The romantic texture revolves around Frank’s relationship with the unpredictable, seemingly carefree Natalie with whom he lives at 150 East 7th Street between A and B. Lemus explores the way Frank inherited his father’s tendency towards complicated, yet nuanced pairings. “I worked on making Frank and Natalie’s relationship kind and loving, but also complicated and frustrating. Just like every couple,” she said knowingly. “Frank is the steady one. They operate in a bit of extremes, but they balance each other out by being together. I don’t know if they finally figure it out,” she admitted.

Frank’s fascination with the larger-than-life Olin mirrors Lemus’. “The fact that her [adopted] name means Earthquake Sun, which translates from Náhuatl [an Aztec language] into Apocalypse, how fantastically hot is that?” she exclaimed.

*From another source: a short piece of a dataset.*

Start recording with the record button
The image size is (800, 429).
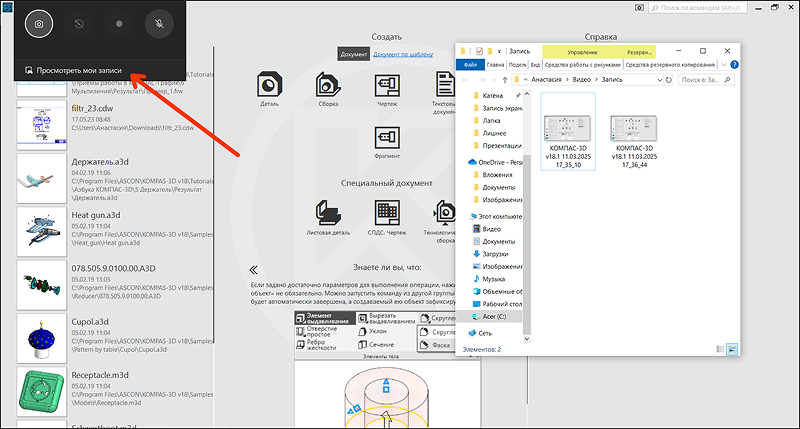(x=119, y=23)
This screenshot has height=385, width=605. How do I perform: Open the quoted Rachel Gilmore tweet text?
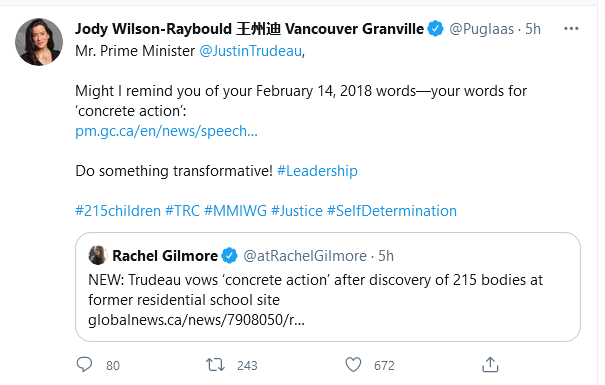(x=315, y=290)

In the novel it is suggested that the historical Olin, a poet, painter, artists’ model and muse, had an affair with Frank’s grandmother. “Obviously, that didn’t happen because Frank’s a fictional character,” she explained. “I was so carefully trained by really ethical historians as an undergraduate that I have this problem letting myself take an historical figure and imposing any experience, behavior or personality trait that I can’t imagine them having,” she stated.

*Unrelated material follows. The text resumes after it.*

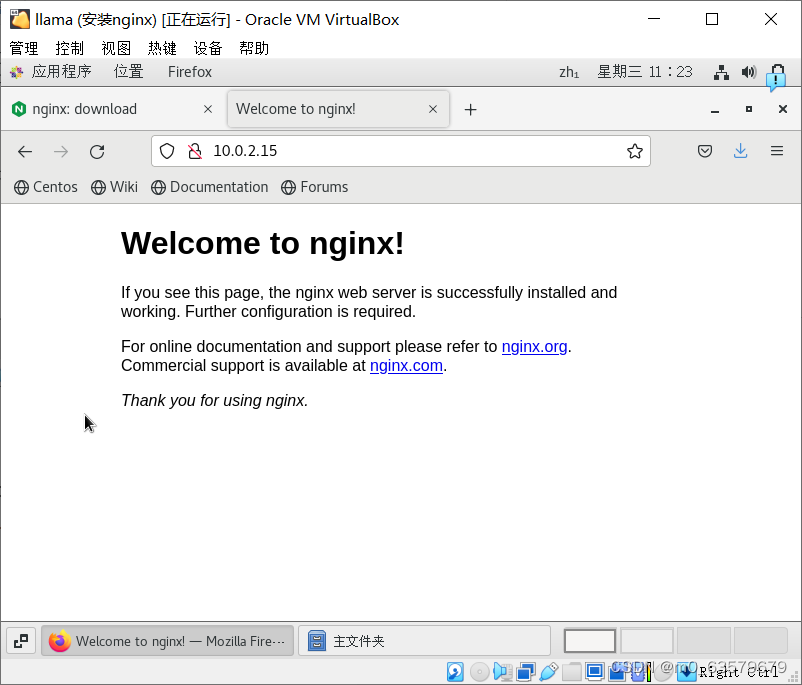Click the Save to Pocket icon

705,151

Lemus discovered Olin in a local newspaper in her native Orange County, California. At first, she thought it was a cool girl band coming to town. In fact, the picture of the fiery, green-eyed bohemian beauty was taken by Edward Weston in 1924, and was publicizing a gallery exhibit in Laguna Beach. “I went to the exhibit, saw her photo and began writing vignettes. I couldn’t stop. I had no idea that I was going to end up writing. I thought I would be in a teaching program or academia, but as a result I wound up in graduate school where I wrote my first novel,” she said.

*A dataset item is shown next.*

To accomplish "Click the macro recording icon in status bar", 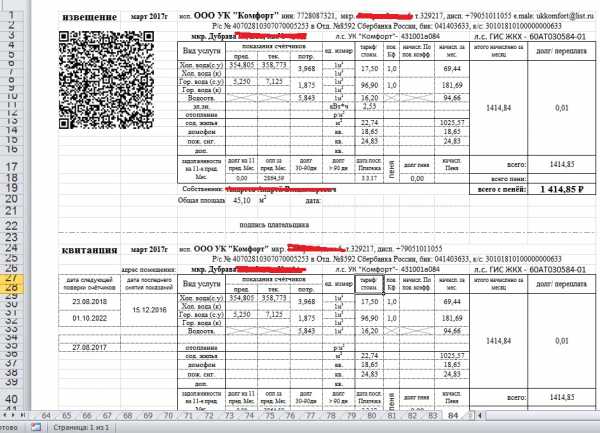I will [34, 427].
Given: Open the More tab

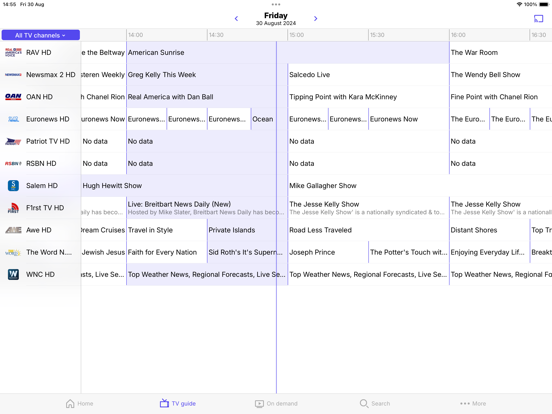Looking at the screenshot, I should pyautogui.click(x=473, y=403).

After finishing “Trace Elements of Random Tea Parties,” published in 2003, Lemus returned to Olin. “Clearly this was an historical figure that wasn’t going to leave me alone until I found a way to incorporate her centrally into a novel,” she said. “I love her so completely.”

Lemus, who is queer by her own definition, is an attractive, engaging Mexican-American. She has been living in the East Village for the past three years, the last two with author T Cooper. The description of Tompkins Square Park from Frank’s apartment window, which is his sliver of greenery in an otherwise colorless world, is one she knows very well. It was the view from her first apartment. “Since I was still getting to know New York, it was a particular physical position (looking out that particular window) that I could explain accurately,” she said.

Although Frank is transgender, Lemus’ book doesn’t focus on it; she had already written a coming-of-age experience in her first novel. “Frank sees the world as a straight man. I wanted to write a story that wasn’t about his coming out or his transition, but more about his experiences as a human that focused on his relationship with his family and love life. By the end of the story, I tried to create a situation where his father would be proud of him, where he could really be his father’s son,” she said.

Lemus also teaches fiction writing at the New School, which is a pleasant change of scene. “Writing can be so isolating,” she admitted. “It’s nice to be able to talk with people about books and writing forms and to get outside of my head at least once a week.”

For her next novel, Lemus is kicking around ideas about the cable channel QVC, where viewers can buy anything, and the Home Shopping Network. “QVC is really creepy, uncanny and twisted. It’s so culturally wrong, so of course I’m drawn to it,” she said with an impish laugh.